Friday, October 17, 2008

Is it lawful to outlaw Hindraf?

When I read about the recent decision made by the Minister of Home Affairs, Datuk Seri Syed Hamid Albar to outlaw The Hindu Rights Action Force (Hindraf), I am again forced to question the mentality of our government. However, it comes as no surprise since this is not the first time the government has carried out such ridiculous move.

Although to be fair and to speak from a legal point of view, Hindraf has been operating illegally; i.e. it has never been approved by the Registrar of Societies. Nevertheless, this in return, begs the question of why its application has been denied in the first place? Isn't it a constitutional right for the people to form association?

Ah, but according to the Home Affairs Minister, Hindraf is a danger to public order and national security; saying it as if it is a terrorist group.

Now, personally, I do not agree with some of the things which have been initiated by Hindraf. For instance, while I consider the founders of Hindraf to be courageous and commendable in their attempt to fight for justice and the rights of Indians in Malaysia, to accuse the government of ethnic cleansing is not only untrue but also irresponsible. I am not sure whether they have actually sent an email to Prime Minister Gordon Brown regarding this, but if this is true, then Hindraf has to do much more than this to gain credibility from the local and international communities.

Ethnic cleansing is a serious crime and being a Malaysian, I doubt that our government has gone that far yet to advance the "Ketuanan Melayu" (Malay Supremacy). Discrimination against minority races, yes but ethnic cleansing? I would say no.

By filing a class action suit against the British government for allegedly bringing Indians to Malaysia and  failed to protect their rights in the Federal Constitution when independence was granted,  and not to mention seeking a compensation of RM1million per every Indian is  way too ambitious and unrealistic. Normally, you don't start to run before you learn how to crawl.
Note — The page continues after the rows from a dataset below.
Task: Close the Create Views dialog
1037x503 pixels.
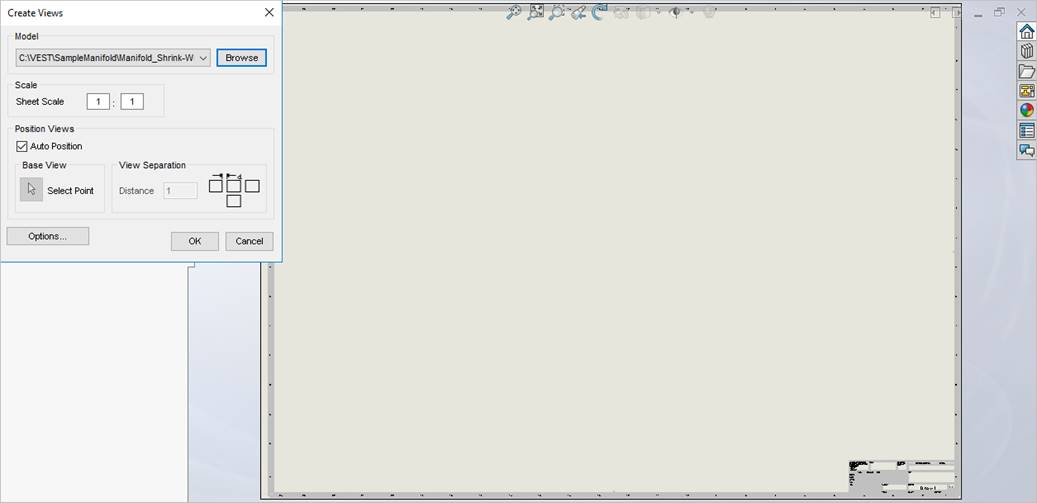Action: (269, 13)
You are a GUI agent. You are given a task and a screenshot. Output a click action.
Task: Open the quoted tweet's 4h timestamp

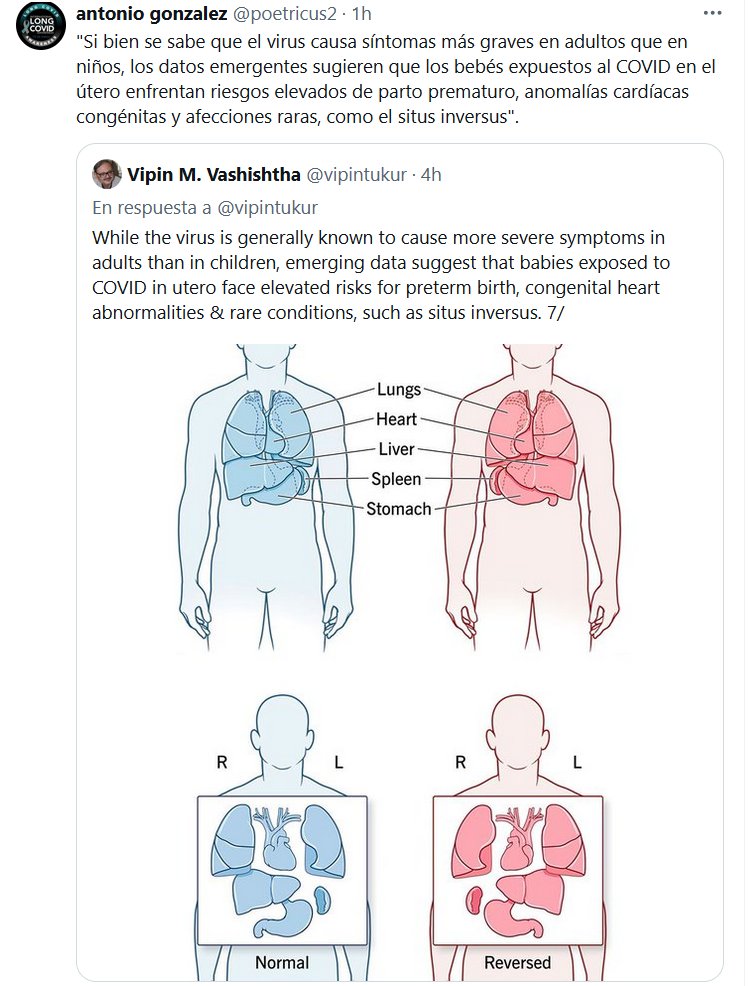430,175
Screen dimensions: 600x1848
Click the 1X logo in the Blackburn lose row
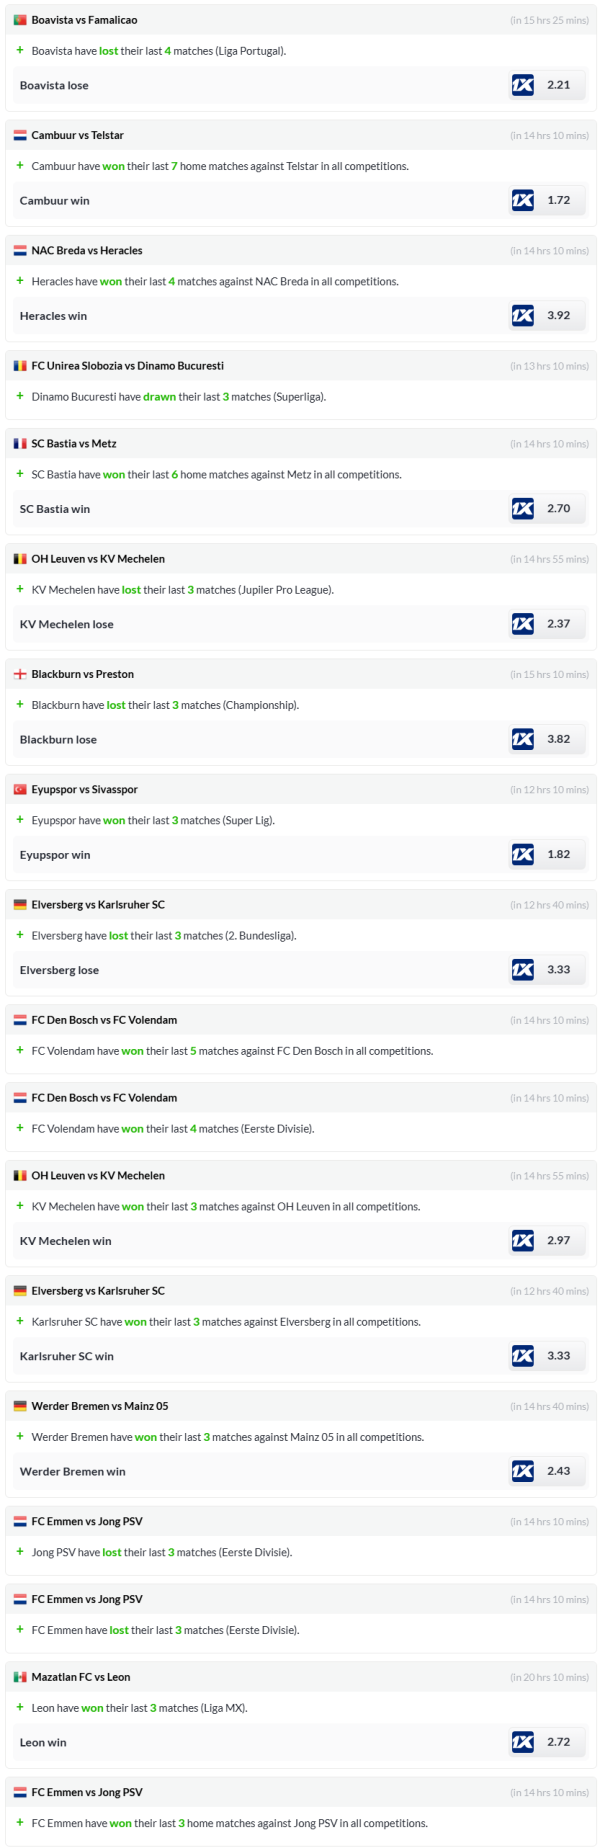tap(522, 740)
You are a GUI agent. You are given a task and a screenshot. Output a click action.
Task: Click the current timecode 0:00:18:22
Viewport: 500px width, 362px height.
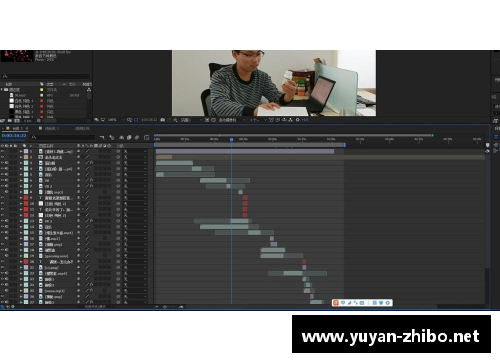(14, 136)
After saying all this, there are two questions which I would really like to know:

1) Why was Hindraf denied by the Registrar of Societies in the first place?

2) The Minister of Home Affairs justified his decision by saying that Hindraf  "exploited racial issues which caused uprising against the government and created hatred between them and the Malays..."

If this is the case, isn't UMNO guilty of the same crime?  Perhaps UMNO should also be judged for its occasional racist remarks which have been one of the reasons why the Barisan Nasional has failed to secure a 2/3 majority seats in our recent election. If you want to be pedantic,  we can also say that it has caused an uprising against the government and created hatred between the minorities and the Malays.